Quelques infos sur le secteur de la santé en Europe centrale et orientale :

  • Pharma & DM : La production locale concerne principalement des médicaments génériques et des dispositifs médicaux peu sophistiqués. Les traitements et équipements de pointe sont importés.
  • Couverture santé : En fonction des pays, entre 70 et 80% des dépenses de santé sont prises en charge par le système public et le reste-à-charge pour le patient se situe entre 15 et 30%. Par ailleurs, les souscriptions à une assurance privée augmentent.
  • Hôpitaux : Les hôpitaux publics souffrent de sous-investissements et ont besoin d’être modernisés. Le secteur privé connait une très forte croissance et contribue à améliorer la situation sanitaire.
  • Santé publique : Les principales causes de mortalité sont similaires à la France, à savoir les maladies cardiovasculaires et les cancers.
carte Europe centrale et orientale 

Actualités

Tous les pays de la zone se sont mobilisés pour assurer les soins de santé des Ukrainiens arrivés dans l’Union européenne : gratuité des soins de santé pour les réfugiés Ukrainiens, continuité des soins (maternité, vaccination en particulier pour les enfants, oncologie…), prise en charge de personnes blessées en Ukraine… L’UE a avancé 3,4 Mds EUR issus de fonds de cohésion flexibles pouvant couvrir ces frais de santé. (Plus d’infos)

Hongrie

  • Fin des ventes de médicaments en ligne : la Chambre hongroise des pharmaciens a appuyé un amendement visant à interdire la vente en ligne de médicaments sans ordonnance.  Seules les ventes de compléments alimentaires restent possibles en ligne. (Plus d’infos).
  • Près de 2/3 des Hongrois ont recours à des services de santé privés : passage de 44% à 63% ces deux dernières années, avec les jeunes de 18 à 29 ans les plus enclins à consulter un médecin en dehors du système public. L’essor des services médicaux privés accroît la concurrence entre les acteurs.
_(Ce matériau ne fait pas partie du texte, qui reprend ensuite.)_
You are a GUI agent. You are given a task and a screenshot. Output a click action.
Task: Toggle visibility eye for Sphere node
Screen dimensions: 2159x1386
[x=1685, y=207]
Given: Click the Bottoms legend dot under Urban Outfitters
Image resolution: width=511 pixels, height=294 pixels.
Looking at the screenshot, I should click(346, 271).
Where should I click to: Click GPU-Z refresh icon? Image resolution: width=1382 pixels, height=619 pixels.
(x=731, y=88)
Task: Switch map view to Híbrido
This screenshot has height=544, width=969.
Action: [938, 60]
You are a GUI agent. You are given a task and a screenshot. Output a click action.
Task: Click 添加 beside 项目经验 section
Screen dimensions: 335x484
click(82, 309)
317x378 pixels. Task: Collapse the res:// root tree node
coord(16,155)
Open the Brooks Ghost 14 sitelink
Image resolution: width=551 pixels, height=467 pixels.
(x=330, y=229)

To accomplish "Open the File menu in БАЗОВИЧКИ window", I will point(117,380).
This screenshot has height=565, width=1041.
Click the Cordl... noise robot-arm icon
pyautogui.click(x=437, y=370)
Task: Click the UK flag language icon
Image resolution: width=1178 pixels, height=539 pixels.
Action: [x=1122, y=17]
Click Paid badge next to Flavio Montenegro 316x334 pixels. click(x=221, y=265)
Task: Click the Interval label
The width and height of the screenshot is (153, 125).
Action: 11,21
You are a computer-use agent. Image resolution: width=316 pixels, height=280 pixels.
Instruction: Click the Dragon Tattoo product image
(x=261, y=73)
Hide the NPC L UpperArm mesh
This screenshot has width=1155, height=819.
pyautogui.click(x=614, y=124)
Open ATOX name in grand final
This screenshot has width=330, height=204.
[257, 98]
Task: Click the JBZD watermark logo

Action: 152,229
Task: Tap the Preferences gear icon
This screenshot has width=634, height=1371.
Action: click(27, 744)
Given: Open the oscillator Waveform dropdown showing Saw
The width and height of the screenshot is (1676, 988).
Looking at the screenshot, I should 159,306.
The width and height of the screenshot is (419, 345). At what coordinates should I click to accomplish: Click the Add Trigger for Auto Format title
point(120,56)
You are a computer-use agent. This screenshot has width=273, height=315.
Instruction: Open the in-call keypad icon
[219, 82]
Malgré la demande croissante, seulement 12% des Hongrois ont une assurance médicale privée, et 50% via leur employeur. (Plus d’infos).
  • Le centre d’excellence hongrois pour la médecine moléculaire souhaite construire un réseau unique pour la recherche médicale de pointe. Le centre dispose de 3 ACF (advanced core facilities), chacun équipé de technologies modernes et se concentrant sur un domaine particulier de R&D, par exemple l’imagerie et la spectrométrie de masse. Des collaborations de recherche avec des partenaires universitaires et industriels voient le jour avec pour objectif un succès commercial à long-terme, notamment en travaillant sur des sujets prioritaires tels que les affections cardiovasculaires et métaboliques et le vieillissement. Un partenariat a notamment été noué avec l’European Molecular Biology Laboratory, l’un des principaux centres de recherche du monde. (Plus d’infos).

Pologne

  • Près de 1,4 Md EUR à investir d’ici 2029 pour la modernisation des hôpitaux polonais. (Plus d’infos).
  •  Networking avec des présidents d’hôpitaux publics et privés polonais le 16 mai au siège de Business France à Paris.
  • Nouvel hôpital de 350 lits en voie de construction à Gliwice (Silésie) estimé à 120 M EUR. (Plus d’infos).
  • Augmentation de 245 M EUR des dépenses de santé en 2022 par rapport à 2021. (Plus d’infos).
  • Nouveau laboratoire de pointe pour Diagnostyka à Varsovie, le plus avancé technologiquement de cette zone de l’Europe. L’établissement compte 3 laboratoires : un laboratoire central fonctionnant 24h/24 et 7j/7 réalisant des tests de routine et des tests spécialisés, un laboratoire de microbiologie médicale et un laboratoire d’histopathologie. La capacité actuelle du laboratoire est de 12 millions de tests par an mais, à terme, il sera possible d’y réaliser 50 millions de tests annuellement. (Plus d’infos).

République tchèque

  • Construction d’un nouvel institut d’oncologie à Prague d’ici 2026 à l’aide d’un budget d’environ 270 M EUR dans le cadre du Plan de relance et de résilience. (Plus d’infos).
  • 14% des ventes des pharmacies en 2021 sont passées par les pharmacies en ligne (12% en 2020). Les catégories les plus vendues sont les vitamines et compléments alimentaires, les analgésiques et les tests de diagnostic (notamment Covid-19). (Plus d’infos).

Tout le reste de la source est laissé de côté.